Provided records
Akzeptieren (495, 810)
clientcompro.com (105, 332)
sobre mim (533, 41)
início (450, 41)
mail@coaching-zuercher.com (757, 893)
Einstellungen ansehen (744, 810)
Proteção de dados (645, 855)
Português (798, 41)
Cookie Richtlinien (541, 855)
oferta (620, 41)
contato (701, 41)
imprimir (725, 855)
--
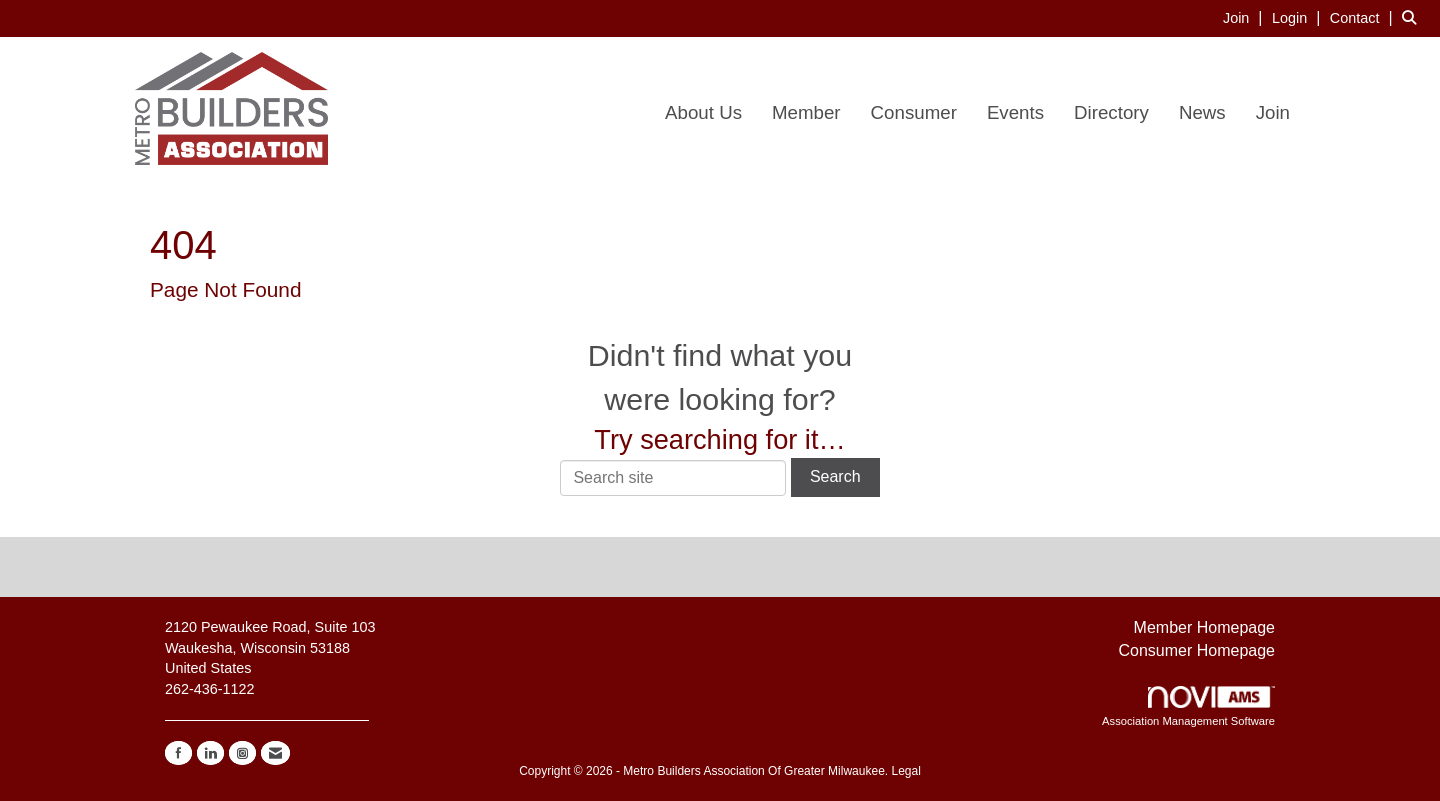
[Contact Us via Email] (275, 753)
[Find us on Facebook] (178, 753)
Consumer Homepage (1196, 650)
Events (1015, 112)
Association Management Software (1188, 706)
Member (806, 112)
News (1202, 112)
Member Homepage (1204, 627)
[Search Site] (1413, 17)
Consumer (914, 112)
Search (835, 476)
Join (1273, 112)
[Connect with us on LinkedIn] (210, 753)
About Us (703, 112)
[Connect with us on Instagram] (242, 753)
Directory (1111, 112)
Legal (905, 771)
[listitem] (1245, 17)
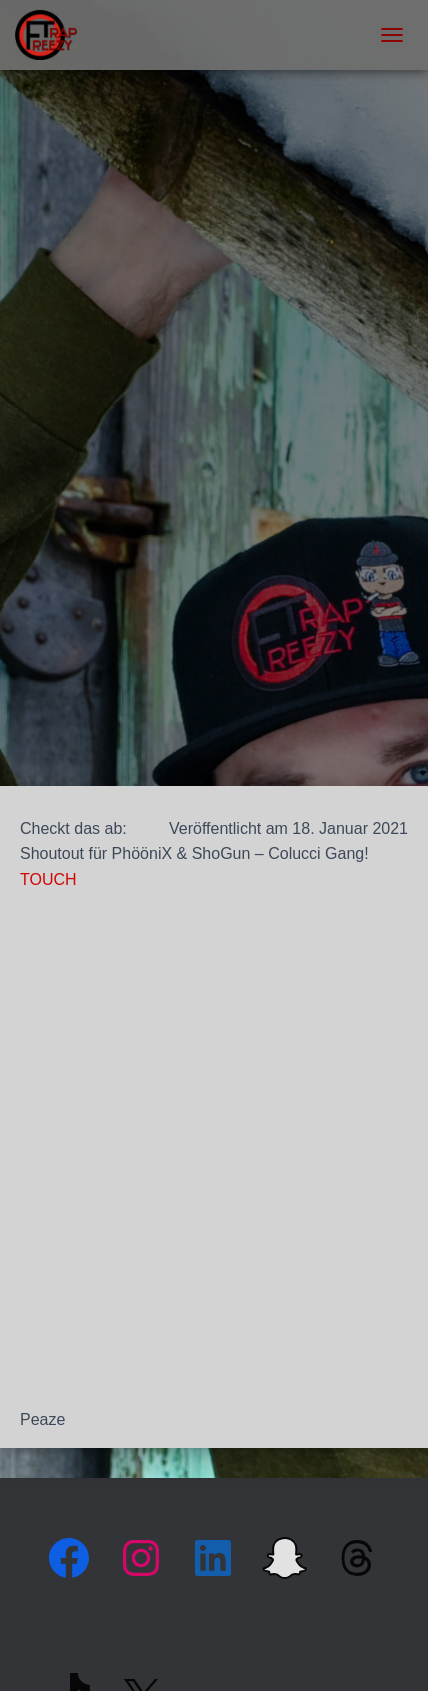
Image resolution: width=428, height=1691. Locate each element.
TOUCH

Written request
Put the entries above into a two-column CSV with the headers text and coordinates, starting with the line containing "Einstellungen ansehen (744, 810)" and going on through the line containing "contato (701, 41)". Give one row per entry, with each value in a single quoted field and any line breaks replaced by spaces.

Finished exercise
text,coordinates
"Einstellungen ansehen","(744, 810)"
"Proteção de dados","(645, 855)"
"Português","(798, 41)"
"Cookie Richtlinien","(541, 855)"
"oferta","(620, 41)"
"contato","(701, 41)"